• **Set exercise**:
Retype the items from the line with "Where should I click to: Click the 437,409M" to the line with "Action: [x=43, y=158]", both included, with no changes.

^^^^

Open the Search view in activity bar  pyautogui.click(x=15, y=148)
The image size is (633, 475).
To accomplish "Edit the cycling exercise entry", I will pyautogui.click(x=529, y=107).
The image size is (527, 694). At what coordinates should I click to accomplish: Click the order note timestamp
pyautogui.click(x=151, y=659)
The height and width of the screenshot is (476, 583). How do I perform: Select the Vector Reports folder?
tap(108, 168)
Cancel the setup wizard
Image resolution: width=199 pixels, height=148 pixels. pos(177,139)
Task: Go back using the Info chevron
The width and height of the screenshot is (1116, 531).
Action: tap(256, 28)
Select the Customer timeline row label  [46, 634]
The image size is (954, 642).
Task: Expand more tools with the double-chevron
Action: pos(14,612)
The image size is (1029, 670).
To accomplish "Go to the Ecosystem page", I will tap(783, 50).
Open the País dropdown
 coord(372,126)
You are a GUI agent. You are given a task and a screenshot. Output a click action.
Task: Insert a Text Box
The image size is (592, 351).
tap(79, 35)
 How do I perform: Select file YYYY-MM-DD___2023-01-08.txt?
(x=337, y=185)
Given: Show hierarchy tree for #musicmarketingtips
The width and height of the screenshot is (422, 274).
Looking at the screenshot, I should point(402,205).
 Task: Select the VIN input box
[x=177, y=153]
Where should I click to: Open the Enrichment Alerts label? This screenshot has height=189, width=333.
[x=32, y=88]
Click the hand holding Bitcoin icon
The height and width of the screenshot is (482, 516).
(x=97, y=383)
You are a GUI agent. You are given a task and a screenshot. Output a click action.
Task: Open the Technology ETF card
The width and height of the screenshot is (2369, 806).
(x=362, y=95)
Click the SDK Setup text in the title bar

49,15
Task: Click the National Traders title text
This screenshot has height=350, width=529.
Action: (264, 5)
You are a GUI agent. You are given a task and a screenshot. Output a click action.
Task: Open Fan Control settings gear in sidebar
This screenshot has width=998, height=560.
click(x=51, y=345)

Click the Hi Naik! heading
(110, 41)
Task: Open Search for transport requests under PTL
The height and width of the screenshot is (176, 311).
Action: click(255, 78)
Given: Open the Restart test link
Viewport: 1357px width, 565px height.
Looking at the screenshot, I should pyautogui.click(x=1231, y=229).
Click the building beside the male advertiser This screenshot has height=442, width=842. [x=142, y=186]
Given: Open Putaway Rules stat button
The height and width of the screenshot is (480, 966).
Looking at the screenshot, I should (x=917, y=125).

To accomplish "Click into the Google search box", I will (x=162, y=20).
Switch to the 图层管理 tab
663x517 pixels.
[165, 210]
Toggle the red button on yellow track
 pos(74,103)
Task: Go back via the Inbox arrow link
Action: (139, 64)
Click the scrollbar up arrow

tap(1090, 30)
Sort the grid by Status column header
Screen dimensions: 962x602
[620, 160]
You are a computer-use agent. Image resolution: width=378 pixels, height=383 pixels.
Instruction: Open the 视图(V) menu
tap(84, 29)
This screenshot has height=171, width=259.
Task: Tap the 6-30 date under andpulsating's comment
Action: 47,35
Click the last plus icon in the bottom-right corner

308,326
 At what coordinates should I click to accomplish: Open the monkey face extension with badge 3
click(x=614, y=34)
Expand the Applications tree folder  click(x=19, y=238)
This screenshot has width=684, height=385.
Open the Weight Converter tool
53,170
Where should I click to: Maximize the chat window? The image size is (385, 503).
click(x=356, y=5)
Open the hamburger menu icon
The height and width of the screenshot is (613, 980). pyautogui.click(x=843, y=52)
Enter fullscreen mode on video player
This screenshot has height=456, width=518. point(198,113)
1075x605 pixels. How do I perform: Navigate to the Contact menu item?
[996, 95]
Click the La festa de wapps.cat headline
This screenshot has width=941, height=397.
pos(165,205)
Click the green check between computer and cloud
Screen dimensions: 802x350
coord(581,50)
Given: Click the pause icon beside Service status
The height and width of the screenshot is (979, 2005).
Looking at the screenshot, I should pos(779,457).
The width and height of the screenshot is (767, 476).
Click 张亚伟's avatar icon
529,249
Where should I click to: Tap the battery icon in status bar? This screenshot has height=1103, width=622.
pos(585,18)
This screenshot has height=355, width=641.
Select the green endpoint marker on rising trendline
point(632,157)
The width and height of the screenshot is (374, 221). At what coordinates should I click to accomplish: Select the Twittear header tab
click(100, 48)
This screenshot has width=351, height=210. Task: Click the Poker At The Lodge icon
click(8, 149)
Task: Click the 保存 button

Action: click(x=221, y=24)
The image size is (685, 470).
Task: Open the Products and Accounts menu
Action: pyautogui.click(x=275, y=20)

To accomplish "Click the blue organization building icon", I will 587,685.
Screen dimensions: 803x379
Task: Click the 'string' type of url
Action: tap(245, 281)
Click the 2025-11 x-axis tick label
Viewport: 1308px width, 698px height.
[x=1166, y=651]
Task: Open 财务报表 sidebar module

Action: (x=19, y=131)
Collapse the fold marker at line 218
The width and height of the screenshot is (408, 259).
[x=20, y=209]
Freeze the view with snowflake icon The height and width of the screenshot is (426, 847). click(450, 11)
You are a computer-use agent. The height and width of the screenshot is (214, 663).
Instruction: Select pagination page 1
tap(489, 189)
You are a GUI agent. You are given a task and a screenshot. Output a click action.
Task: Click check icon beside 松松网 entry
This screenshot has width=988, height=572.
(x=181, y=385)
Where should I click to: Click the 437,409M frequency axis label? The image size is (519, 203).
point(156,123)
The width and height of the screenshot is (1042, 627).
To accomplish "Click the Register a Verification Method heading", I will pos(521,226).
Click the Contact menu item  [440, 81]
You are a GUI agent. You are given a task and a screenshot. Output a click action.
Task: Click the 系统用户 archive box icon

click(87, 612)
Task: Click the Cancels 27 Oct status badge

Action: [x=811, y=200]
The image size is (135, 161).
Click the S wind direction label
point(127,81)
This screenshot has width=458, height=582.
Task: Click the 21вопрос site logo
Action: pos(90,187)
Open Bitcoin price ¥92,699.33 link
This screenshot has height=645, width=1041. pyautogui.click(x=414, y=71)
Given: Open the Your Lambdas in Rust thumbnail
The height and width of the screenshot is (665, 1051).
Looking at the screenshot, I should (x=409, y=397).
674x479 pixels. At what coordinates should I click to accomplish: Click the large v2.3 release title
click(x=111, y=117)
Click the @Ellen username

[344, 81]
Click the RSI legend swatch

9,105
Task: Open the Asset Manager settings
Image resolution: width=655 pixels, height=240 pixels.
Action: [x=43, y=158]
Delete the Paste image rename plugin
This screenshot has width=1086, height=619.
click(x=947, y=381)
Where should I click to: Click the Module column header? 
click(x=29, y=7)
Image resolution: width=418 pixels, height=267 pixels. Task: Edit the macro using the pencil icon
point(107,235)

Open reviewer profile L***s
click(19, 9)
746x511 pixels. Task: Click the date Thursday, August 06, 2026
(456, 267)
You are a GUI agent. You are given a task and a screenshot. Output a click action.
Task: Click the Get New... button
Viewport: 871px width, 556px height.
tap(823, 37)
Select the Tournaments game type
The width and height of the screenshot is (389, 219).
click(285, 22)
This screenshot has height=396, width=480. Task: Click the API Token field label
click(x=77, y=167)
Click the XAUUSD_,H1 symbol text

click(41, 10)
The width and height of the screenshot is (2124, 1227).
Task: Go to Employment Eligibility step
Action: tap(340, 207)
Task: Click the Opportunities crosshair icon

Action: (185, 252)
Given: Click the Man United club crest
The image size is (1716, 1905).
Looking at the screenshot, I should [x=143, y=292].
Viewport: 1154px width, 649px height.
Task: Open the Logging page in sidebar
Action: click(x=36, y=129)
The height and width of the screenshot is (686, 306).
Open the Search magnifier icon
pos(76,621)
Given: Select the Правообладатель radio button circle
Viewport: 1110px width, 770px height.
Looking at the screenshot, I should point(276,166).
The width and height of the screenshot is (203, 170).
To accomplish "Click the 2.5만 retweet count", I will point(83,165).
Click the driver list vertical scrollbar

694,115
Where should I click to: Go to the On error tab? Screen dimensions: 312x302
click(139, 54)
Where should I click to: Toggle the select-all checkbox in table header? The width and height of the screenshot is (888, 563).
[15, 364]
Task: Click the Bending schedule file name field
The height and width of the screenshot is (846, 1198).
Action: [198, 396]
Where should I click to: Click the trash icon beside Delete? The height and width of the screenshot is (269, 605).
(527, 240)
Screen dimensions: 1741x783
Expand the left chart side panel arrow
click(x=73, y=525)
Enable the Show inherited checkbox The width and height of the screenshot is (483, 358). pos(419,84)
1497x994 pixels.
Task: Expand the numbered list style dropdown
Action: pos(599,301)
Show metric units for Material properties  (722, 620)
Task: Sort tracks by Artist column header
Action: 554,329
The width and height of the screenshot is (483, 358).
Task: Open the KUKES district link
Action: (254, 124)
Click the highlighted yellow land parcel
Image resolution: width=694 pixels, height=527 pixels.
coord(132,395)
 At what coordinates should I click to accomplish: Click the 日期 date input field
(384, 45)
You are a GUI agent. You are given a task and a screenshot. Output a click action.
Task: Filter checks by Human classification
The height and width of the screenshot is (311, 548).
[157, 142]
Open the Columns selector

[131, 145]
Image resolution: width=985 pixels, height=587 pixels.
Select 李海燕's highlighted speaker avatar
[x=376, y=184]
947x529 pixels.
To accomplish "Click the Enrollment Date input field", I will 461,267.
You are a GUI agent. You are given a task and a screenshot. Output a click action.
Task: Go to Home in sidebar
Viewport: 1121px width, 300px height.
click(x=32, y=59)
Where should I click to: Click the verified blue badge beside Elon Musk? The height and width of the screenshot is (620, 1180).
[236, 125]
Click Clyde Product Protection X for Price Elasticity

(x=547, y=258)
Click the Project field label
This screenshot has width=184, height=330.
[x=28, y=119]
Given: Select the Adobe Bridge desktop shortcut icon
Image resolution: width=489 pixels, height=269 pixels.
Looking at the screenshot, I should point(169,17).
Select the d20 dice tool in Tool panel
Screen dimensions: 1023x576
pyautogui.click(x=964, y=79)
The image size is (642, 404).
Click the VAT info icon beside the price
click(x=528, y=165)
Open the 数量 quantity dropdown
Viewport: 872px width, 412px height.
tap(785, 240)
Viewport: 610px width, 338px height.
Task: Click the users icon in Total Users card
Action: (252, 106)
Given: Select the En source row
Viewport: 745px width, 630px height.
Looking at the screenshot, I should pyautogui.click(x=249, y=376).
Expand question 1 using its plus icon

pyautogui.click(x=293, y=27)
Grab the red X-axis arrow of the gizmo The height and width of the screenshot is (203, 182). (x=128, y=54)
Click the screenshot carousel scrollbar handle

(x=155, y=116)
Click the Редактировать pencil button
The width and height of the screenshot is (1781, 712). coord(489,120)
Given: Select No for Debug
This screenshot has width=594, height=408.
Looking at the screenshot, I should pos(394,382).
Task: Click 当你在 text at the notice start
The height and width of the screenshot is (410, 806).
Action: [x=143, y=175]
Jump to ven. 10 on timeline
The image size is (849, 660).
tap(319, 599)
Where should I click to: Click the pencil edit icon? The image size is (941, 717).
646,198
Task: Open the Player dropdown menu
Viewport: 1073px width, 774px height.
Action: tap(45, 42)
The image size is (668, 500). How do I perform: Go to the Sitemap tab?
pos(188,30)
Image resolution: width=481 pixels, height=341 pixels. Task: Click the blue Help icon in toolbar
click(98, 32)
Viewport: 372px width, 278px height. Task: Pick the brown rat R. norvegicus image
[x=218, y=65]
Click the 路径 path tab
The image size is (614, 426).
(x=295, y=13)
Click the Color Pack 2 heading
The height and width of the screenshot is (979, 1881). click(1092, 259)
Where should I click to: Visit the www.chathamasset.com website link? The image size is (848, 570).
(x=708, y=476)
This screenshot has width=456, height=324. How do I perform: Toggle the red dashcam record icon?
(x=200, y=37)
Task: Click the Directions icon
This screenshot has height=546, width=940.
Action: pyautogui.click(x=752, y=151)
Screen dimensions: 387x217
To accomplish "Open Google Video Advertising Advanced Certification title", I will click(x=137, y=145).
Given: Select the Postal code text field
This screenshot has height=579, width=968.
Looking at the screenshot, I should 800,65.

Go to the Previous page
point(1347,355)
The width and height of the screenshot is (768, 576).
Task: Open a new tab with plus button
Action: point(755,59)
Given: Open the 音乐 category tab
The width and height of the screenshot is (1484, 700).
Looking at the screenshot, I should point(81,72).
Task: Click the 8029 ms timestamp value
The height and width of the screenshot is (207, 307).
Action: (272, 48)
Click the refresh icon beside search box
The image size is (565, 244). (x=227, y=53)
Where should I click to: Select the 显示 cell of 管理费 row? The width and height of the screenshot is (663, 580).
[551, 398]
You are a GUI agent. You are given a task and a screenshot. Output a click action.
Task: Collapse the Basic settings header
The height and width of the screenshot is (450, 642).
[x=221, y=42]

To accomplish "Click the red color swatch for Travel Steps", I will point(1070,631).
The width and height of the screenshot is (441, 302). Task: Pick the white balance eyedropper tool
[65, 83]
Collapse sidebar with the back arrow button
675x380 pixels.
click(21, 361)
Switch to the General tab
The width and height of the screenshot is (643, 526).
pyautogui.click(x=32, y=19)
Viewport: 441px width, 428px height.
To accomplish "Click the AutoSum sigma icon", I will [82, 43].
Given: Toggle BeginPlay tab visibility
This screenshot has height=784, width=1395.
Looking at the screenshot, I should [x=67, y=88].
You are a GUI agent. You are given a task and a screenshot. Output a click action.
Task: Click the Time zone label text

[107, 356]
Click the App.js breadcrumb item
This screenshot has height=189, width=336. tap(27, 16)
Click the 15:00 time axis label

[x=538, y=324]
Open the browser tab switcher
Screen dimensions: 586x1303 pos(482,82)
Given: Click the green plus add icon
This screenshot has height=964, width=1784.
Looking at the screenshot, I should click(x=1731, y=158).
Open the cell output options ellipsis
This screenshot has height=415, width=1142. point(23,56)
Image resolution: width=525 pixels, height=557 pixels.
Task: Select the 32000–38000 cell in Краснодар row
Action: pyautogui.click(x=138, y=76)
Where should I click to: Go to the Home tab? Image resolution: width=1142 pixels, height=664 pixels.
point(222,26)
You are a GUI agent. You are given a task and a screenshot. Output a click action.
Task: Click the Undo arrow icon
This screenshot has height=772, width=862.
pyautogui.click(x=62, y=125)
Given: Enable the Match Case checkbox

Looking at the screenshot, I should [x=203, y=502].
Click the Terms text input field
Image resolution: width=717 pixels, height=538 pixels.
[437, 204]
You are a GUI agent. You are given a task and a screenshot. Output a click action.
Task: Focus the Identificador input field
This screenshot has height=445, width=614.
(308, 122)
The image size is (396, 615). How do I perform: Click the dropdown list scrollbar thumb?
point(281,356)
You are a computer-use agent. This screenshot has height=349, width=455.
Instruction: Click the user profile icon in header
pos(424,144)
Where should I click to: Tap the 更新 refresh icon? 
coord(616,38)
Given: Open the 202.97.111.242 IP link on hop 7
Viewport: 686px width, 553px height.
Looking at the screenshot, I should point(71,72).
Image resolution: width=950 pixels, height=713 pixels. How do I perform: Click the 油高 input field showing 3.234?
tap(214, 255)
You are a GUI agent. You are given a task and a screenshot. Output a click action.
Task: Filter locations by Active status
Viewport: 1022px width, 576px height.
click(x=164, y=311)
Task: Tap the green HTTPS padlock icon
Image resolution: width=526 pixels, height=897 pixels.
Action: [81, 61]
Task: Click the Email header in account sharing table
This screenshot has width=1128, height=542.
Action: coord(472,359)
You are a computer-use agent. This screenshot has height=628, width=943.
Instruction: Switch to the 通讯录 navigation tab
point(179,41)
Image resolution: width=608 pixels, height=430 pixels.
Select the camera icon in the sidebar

^^^^

• **The output**:
Where should I click to: Click the 437,409M frequency axis label? The image size is (519, 203).
point(156,123)
The width and height of the screenshot is (1042, 627).
To accomplish "Click the Register a Verification Method heading", I will pos(521,226).
Click the Contact menu item  [440, 81]
You are a GUI agent. You are given a task and a screenshot. Output a click action.
Task: Click the 系统用户 archive box icon

click(87, 612)
Task: Click the Cancels 27 Oct status badge

Action: [x=811, y=200]
The image size is (135, 161).
Click the S wind direction label
point(127,81)
This screenshot has width=458, height=582.
Task: Click the 21вопрос site logo
Action: pos(90,187)
Open Bitcoin price ¥92,699.33 link
This screenshot has height=645, width=1041. pyautogui.click(x=414, y=71)
Given: Open the Your Lambdas in Rust thumbnail
The height and width of the screenshot is (665, 1051).
Looking at the screenshot, I should (x=409, y=397).
674x479 pixels. At what coordinates should I click to accomplish: Click the large v2.3 release title
click(x=111, y=117)
Click the @Ellen username

[344, 81]
Click the RSI legend swatch

9,105
Task: Open the Asset Manager settings
Image resolution: width=655 pixels, height=240 pixels.
Action: [x=43, y=158]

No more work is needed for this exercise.